文字サイズを変更する
小
中
大
 

全国のニュース

「暗夜行路」の自筆草稿発見 志賀直哉、浮かぶ創作過程

更新日時:2025年5月27日(火) PM 06:21

 千葉県我孫子市は27日、市内の個人宅から作家志賀直哉(1883~1971年)の長編小説「暗夜行路」の自筆の草稿が新たに見つかったと発表した。市販のノートに書かれ、後篇の内容と一部が一致した。識者は「創作過程が浮かぶ貴重な資料だ」としている。
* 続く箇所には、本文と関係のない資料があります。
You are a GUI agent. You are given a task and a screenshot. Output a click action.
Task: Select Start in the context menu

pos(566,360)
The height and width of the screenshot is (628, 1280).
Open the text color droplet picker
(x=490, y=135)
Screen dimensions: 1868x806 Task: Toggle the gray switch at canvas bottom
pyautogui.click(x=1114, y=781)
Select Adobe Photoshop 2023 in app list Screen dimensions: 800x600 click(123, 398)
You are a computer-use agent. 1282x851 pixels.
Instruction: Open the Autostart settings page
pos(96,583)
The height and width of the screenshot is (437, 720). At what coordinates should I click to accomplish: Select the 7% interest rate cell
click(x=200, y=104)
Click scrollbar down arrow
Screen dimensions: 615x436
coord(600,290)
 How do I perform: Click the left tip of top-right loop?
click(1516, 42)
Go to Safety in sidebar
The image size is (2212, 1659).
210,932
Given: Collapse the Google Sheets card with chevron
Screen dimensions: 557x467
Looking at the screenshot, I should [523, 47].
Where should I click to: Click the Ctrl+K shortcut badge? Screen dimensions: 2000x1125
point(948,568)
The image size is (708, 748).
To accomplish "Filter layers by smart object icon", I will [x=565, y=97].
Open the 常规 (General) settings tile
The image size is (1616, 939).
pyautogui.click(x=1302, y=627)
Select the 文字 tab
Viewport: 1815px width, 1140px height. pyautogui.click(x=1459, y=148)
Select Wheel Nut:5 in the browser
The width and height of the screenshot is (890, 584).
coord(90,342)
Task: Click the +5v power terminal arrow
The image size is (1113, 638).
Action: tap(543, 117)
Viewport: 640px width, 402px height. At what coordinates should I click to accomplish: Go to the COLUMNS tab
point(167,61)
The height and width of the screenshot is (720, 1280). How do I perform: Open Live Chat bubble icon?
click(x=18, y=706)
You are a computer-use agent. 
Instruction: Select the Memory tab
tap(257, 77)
 草稿は49ページにわたり鉛筆でつづられ、文章を塗りつぶして書き直すなど何度も推敲した様子が分かる。主人公が友人や妻と花札で遊んだ際、妻がずるをして勝ったのではないかと疑う場面などが描かれている。主人公「時任謙作」の名前は草稿段階では「順吉」とされていた。

 1915年秋に群馬県の赤城山から我孫子市に転居する前に友人へ送った手紙の下書きなども記されていた。

 昨年4月に市内の小熊吉明さんが曽祖父の遺品整理をした際、表紙に「志賀直哉氏ノ小説原稿ノ下書」と書かれたノートを発見。市に情報提供し、志賀直哉の研究を専門にする同志社女子大の生井知子教授が鑑定して直筆と確認した。

 生井教授は取材に「新婚の妻との実体験を基に執筆したのではないか」と指摘した。